MTS(見込生産)
需要予測によって見込生産するMTS。需要予測の正確度が過剰在庫を防ぎ、また品切れという機会損失を防ぐので、いかに需要予測を正確にするかが課題である。
MTS(メイクツーストック)は、直訳すればストックのための生産であり、需要予測によって見込生産することであり、これはプッシュ型生産といえる。MTSは、需要予測の正確度が在庫切れによる機会損失を防ぎ、また反対に過剰在庫を最小限にするために要求されてきた。大量生産、大量販売の工業化社会では、この見込大量生産が標準化を促し、コストダウンという経営効率化を促した。

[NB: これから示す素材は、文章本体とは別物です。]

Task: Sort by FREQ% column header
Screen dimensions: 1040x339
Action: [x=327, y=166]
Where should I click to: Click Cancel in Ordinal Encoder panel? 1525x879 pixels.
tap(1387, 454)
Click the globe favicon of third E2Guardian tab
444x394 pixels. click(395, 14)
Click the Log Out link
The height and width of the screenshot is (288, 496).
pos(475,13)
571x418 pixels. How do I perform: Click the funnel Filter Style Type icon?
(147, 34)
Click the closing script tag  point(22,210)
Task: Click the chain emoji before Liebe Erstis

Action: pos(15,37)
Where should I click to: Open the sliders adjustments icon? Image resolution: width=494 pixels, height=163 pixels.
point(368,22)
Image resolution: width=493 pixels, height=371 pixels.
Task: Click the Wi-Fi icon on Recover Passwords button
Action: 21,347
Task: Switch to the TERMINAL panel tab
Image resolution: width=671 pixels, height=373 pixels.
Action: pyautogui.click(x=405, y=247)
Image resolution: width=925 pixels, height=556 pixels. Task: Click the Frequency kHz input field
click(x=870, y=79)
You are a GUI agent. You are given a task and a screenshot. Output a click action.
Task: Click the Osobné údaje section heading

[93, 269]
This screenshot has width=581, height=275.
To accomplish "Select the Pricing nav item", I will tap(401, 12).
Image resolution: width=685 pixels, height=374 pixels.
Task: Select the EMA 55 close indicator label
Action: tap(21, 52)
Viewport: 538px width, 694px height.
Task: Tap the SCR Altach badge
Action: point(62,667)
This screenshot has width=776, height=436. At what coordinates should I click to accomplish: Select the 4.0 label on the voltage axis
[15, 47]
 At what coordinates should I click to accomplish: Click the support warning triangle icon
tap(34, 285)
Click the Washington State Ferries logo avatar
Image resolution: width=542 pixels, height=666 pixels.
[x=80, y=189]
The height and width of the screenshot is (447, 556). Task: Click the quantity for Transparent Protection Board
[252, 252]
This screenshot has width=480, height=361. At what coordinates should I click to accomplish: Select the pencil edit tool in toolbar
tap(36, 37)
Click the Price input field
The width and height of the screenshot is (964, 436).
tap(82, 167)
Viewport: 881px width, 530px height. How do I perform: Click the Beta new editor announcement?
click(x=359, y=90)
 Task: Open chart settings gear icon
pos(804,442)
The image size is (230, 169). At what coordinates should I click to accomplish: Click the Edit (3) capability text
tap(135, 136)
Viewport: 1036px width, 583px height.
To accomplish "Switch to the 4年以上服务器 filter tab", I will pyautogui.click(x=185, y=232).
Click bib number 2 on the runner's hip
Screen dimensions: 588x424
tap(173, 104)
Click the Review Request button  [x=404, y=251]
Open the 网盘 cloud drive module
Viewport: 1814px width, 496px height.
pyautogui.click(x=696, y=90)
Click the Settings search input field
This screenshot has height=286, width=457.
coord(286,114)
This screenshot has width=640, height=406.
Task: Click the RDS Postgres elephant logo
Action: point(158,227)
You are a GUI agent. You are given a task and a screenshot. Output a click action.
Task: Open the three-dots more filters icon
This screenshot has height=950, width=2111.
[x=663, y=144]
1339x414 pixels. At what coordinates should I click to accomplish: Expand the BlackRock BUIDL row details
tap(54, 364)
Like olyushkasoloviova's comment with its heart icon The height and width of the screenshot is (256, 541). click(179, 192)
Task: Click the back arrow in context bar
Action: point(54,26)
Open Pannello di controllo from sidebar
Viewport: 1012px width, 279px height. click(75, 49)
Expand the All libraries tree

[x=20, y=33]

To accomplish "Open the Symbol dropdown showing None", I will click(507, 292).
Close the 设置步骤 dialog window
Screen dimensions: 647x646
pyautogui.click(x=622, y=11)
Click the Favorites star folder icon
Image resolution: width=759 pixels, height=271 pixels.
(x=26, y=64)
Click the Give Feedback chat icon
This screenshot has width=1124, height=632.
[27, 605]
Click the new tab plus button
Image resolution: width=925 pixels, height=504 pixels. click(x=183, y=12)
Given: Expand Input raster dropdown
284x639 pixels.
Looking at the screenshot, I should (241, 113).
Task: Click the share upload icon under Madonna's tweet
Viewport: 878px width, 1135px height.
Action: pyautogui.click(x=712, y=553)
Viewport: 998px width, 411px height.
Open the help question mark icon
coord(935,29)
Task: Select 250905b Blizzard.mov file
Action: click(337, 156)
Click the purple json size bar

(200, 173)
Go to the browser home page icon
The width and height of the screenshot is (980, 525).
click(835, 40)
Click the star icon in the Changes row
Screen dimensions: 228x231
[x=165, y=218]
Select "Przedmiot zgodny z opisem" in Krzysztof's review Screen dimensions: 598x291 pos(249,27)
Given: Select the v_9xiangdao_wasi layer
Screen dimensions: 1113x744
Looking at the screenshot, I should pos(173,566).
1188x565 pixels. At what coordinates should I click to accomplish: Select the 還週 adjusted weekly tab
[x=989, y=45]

経済拡大とともに消費者の所得は増大し、需要は右肩上がりで増え続けた。需要は、経済の好不況のサイクルとともに変動し、需要が下がって在庫が増えても、やがて需要が回復すると在庫はキャッシュに変わる。そのため、過去の需要変動サイクルから、どのようにして先を読むかが経営上の主要テーマである。具体的には資材の調達と生産、配送のリードタイムと需要予測から、いかにして安全在庫を設定し、最適な生産と発注点を設定するかなど、生産・在庫管理システムの開発が経営効率の上から求められている。
需要がある程度読めれば、見込みの生産計画で問題はない。MTO(受注生産)がボタンを押すと動き出すエレベータ(オーダーによってサプライオペレーションが起動)とすれば、MTS(見込生産)はあらかじめ時間帯毎の乗客数(見込需要)が過去のデータから読める列車のダイヤ編成(サプライ計画)のようなものである。加工食品や雑貨・テキスタイルなどのほとんどの日用品はMTS型で、それらは消費者のニーズに即応(小売店頭在庫)することが、機会損失を最小にする。
MTSの課題は、在庫が過剰にならないようなサプライマネジメントをすることである。そのため、QR(クイックレスポンス)やECR(効率的消費者対応)、CRP(連続的補充計画)やVMI(ベンダー在庫管理)のようなプル型のデマンドによって、小口(バッチサイズの小さい)サプライを多頻度に実行することが必要である。それによって、商品の流れを速くし、キャッシュフローを上げる。本来、プッシュ型のMTSをプル型のCRPやVMIのサプライチェーンモデルに切換えることが、サプライチェーンマネジメント成功の秘決である。